◆ To do ◆
Using the records below, transcribe word for word the stretch from the line that contains "Извештаји (43, 143)" through the line that contains "Læs mere (742, 1182)", both end lines included, and nothing else.

◆ Material for this exercise ◆
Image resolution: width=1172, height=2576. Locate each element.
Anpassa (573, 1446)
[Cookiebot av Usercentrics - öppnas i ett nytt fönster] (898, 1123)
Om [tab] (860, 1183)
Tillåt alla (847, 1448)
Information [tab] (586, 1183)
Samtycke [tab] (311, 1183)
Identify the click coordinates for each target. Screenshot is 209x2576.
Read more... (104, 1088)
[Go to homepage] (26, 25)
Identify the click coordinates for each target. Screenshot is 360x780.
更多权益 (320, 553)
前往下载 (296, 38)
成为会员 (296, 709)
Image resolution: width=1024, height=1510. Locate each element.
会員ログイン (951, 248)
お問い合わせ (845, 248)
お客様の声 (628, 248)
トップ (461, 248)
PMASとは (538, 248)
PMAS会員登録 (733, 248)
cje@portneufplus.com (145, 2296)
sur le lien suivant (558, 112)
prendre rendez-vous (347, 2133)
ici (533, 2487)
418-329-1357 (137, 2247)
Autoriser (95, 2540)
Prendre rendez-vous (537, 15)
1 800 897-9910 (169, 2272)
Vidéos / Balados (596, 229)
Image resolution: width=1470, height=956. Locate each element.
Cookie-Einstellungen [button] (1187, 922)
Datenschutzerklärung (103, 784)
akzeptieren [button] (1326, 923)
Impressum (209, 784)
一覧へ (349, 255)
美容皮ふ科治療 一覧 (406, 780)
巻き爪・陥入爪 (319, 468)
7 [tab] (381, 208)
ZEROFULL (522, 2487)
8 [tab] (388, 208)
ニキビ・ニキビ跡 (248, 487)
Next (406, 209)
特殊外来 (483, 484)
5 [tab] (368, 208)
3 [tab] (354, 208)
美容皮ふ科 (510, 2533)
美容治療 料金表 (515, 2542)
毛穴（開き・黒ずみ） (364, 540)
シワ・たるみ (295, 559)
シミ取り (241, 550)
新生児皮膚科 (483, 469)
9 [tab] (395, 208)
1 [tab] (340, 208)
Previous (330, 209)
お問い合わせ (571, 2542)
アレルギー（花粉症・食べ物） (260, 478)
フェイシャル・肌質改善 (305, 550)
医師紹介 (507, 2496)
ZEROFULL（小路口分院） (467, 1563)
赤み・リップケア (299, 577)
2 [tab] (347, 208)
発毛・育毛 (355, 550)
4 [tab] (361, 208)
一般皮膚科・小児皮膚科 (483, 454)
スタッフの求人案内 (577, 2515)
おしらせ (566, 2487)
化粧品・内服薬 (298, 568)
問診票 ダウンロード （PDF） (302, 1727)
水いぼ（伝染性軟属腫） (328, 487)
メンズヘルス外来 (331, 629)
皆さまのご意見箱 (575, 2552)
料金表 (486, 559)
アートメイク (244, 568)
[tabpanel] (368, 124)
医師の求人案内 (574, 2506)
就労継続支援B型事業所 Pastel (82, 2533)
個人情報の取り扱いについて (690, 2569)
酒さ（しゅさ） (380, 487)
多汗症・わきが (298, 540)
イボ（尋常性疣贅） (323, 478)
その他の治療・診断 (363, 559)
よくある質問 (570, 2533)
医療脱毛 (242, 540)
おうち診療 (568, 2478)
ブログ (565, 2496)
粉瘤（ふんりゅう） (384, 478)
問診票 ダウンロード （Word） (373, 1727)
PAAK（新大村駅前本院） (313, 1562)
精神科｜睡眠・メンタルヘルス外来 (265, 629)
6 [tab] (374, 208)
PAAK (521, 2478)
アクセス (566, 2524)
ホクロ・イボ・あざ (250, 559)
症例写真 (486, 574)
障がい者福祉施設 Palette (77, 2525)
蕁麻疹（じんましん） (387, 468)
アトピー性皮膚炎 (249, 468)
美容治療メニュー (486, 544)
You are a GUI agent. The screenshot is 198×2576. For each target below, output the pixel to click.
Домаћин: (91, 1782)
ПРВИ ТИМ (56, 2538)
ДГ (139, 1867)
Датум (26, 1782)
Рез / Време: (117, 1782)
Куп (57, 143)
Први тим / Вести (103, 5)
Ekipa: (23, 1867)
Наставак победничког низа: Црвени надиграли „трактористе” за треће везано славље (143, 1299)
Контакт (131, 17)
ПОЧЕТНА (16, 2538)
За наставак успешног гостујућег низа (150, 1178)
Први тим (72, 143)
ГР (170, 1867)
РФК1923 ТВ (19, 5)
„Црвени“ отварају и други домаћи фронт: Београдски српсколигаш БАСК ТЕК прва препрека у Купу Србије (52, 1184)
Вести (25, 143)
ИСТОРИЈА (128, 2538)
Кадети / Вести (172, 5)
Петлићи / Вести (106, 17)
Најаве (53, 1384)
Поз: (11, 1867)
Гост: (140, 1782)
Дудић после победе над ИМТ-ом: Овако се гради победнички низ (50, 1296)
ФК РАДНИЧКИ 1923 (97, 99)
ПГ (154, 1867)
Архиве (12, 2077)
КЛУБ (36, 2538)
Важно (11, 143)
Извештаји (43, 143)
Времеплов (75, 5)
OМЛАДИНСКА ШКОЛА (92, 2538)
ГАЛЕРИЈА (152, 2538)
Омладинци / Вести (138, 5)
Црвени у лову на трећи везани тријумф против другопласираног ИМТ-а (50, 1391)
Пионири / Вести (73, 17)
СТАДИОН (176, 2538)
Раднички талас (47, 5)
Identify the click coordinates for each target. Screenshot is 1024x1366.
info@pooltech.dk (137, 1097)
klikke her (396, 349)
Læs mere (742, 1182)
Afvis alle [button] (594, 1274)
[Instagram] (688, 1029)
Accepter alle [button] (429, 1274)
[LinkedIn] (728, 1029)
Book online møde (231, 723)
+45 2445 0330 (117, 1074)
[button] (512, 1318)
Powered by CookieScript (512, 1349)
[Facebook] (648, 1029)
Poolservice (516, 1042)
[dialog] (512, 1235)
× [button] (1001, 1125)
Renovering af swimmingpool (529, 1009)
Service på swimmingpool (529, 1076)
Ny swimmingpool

◆ Problem solution ◆
Извештаји (43, 143)
Времеплов (75, 5)
OМЛАДИНСКА ШКОЛА (92, 2538)
ГАЛЕРИЈА (152, 2538)
Омладинци / Вести (138, 5)
Црвени у лову на трећи везани тријумф против другопласираног ИМТ-а (50, 1391)
Пионири / Вести (73, 17)
СТАДИОН (176, 2538)
Раднички талас (47, 5)
Identify the click coordinates for each target. Screenshot is 1024x1366.
info@pooltech.dk (137, 1097)
klikke her (396, 349)
Læs mere (742, 1182)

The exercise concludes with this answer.